Credo che anche in questo caso la posizione espressa dal segretario al Tesoro Usa, Tim Geithner, sia stata molto pragmatica. Se l'economia non esce dal guado, e ancora non è uscita, è inutile mettere in atto delle strategie d'uscita. Bisogna prima essere sicuri che l'economia abbia preso a funzionare. Se no, c'è il rischio di ridurre le chance di uscita.
Non c'è un problema grave di esplosione del debito pubblico, soprattutto negli Usa?
A dire la verità, penso che il problema più grave non sia il debito, ma l'inflazione futura e l'indipendenza della Federal Reserve, che è minacciata sia sul fronte tecnico sia su quello politico. Ipotizziamo che a gennaio la Fed sia al punto di dover alzare i tassi d'interesse. Per poterlo fare, deve prima immettere sul mercato tutte le attività finanziarie che ha comprato in questo periodo. In parte è robaccia, e dovrà essere scambiata con titoli del Tesoro. Ora, il Tesoro ha garantito che riacquisterà parte di questi assets, quelli finiti sui libri della Fed con le operazioni Bear Stearns e Aig. E il resto? Se a gennaio il Tesoro si opponesse al rialzo dei tassi, magari perché allora la disoccupazione sarà ancora in rialzo e quindi la considerasse una mossa prematura, o difficile politicamente, può rifiutarsi di ricomprare gli asset della Fed. Per di più saremo nella fase della riconferma del presidente della Fed, Ben Bernanke. Quindi, ci potrebbero essere pressioni di tipo tecnico e politico sulla Fed che le impedirebbero di adottare la decisione corretta.

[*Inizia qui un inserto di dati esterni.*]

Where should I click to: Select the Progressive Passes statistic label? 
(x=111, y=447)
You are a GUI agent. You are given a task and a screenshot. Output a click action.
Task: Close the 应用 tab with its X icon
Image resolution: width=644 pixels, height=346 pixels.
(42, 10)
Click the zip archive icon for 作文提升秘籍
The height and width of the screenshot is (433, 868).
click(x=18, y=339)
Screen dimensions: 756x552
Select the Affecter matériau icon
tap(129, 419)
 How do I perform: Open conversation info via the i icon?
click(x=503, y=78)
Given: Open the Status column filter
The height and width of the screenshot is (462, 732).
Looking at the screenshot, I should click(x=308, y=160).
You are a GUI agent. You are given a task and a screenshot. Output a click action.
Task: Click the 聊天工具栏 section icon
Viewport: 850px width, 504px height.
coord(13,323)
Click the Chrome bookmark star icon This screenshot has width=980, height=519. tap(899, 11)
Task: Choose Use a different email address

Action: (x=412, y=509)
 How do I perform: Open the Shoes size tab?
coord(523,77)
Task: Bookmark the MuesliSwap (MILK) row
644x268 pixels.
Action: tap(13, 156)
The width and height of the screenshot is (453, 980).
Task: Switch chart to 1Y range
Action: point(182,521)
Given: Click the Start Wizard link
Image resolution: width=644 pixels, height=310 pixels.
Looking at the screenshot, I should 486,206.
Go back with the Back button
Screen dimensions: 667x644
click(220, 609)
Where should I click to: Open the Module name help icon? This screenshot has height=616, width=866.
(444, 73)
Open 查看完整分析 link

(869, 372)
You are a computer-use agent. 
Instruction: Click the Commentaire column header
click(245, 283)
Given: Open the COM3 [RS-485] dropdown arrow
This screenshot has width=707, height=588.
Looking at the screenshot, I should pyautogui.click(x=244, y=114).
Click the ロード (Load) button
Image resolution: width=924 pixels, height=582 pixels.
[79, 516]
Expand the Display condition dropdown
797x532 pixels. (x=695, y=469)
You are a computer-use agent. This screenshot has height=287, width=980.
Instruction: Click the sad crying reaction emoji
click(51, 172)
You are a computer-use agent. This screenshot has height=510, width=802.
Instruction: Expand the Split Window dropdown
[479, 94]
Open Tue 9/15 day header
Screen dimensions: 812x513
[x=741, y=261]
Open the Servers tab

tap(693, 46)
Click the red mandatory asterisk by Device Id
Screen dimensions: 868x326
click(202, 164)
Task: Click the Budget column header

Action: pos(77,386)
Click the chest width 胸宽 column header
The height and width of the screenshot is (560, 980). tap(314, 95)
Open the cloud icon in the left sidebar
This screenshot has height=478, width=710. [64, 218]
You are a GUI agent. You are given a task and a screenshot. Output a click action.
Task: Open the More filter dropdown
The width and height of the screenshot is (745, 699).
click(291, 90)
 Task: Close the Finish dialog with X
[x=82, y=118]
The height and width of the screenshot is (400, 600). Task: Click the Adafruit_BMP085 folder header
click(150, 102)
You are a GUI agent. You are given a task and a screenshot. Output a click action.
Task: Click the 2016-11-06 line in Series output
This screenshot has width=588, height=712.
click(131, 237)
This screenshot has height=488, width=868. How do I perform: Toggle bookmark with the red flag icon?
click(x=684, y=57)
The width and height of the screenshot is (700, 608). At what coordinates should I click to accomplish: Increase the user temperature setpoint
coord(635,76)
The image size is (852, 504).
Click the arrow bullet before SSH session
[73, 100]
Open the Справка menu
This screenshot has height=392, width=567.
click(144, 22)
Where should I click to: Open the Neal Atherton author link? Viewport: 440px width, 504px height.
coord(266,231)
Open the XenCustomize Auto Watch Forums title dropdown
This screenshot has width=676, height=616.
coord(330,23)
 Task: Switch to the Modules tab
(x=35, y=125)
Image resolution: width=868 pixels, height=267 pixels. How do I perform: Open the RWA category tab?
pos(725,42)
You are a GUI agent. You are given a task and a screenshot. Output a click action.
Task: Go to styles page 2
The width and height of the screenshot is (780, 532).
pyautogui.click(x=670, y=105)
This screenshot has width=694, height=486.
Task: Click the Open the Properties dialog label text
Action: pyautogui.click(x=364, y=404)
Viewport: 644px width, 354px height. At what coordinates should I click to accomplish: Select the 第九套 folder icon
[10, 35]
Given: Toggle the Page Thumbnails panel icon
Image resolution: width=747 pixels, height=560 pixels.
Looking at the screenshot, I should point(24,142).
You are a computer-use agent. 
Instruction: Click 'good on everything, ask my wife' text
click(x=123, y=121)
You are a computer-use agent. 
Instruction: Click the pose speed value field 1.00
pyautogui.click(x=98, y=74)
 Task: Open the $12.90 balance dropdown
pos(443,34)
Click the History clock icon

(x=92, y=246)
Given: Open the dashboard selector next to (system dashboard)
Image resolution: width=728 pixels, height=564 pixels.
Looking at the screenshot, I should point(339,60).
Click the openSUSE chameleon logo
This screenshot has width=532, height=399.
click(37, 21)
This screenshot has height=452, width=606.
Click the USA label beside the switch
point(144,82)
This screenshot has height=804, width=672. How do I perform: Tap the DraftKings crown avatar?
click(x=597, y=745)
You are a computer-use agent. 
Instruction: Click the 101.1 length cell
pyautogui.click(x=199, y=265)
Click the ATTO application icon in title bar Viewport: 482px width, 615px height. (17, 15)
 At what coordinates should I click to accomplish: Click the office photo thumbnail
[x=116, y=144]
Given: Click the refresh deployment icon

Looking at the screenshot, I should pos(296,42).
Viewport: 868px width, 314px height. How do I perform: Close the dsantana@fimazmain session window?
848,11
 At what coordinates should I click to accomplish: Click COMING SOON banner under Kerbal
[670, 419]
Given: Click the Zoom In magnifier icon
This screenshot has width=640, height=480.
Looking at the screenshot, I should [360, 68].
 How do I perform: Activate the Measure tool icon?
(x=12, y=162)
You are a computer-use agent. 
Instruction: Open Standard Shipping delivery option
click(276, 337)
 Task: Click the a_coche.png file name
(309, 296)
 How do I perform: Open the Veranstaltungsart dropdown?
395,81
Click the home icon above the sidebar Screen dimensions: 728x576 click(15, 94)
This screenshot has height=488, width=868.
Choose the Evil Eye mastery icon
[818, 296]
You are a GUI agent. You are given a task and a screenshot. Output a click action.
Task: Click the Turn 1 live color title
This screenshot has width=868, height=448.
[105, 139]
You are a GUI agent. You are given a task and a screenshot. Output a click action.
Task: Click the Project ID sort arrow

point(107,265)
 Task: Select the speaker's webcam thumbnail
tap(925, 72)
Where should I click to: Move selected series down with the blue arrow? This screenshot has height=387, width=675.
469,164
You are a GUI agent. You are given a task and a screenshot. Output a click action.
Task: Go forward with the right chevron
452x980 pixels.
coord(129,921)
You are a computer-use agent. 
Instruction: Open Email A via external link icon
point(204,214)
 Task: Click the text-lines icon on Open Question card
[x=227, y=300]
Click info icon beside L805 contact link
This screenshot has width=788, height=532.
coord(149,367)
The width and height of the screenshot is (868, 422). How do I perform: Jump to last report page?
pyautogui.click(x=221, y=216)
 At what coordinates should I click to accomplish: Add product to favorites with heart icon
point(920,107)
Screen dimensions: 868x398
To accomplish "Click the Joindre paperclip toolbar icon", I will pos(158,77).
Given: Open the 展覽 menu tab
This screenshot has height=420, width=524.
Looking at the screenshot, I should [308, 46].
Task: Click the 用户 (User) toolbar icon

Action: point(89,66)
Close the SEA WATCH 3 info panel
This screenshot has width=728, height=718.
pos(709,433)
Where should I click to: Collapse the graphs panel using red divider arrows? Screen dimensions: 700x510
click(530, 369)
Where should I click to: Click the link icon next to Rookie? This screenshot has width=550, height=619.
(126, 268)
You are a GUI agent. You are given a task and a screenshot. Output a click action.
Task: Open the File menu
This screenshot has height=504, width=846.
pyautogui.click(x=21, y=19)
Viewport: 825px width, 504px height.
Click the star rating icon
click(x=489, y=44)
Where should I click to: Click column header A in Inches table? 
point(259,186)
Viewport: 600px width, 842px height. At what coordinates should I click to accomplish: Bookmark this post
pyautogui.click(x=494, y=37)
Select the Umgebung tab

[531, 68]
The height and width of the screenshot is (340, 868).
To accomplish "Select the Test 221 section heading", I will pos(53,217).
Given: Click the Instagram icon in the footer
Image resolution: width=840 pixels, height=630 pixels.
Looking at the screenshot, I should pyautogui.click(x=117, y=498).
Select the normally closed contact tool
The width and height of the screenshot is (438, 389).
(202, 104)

Torniamo al dibattito sul mondo post-crisi. Dev'essere frustrante, per chi è stato protagonista della stagione delle privatizzazioni e sostenitore del liberismo, vedere il ritorno in grande stile dello stato in economia.

All'atto pratico, per quanto riguarda il sistema bancario, nessuno ha mai negato che ci volesse un prestatore d'ultima istanza. Semmai, ha sorpreso la dimensione con cui gli interventi si sono resi necessari. E comunque sono chiaramente temporanei. Sono contrario invece all'ingresso dello stato nell'automobile. Negli Usa le grandi case hanno tre elementi: un fondo pensione, un'assicurazione sanitaria per i dipendenti e la produzione di auto. Le prime due sono il vero problema e sarebbe stato corretto, dato che si tratta di attività con finalità pubblica, nazionalizzarle. A quel punto, anche il salvataggio dell'auto, con una cessione ad altri privati, sarebbe stato più semplice. Liberata da quei pesi, General Motors non sarebbe finita in amministrazione controllata. Ma l'amministrazione Obama non ha avuto coraggio. Se vogliamo fare invece una discussione di principi, nessuno negli Usa pensa ad alterare permanentemente l'equilibrio stato/mercato. Le storie di successo sono quelle di imprese che si ristrutturano e che nel giro di tre anni consentiranno all'economia americana di tornare a crescere con forza. Noi invece, senza riforme, saremo ancora qui, con gli stessi problemi.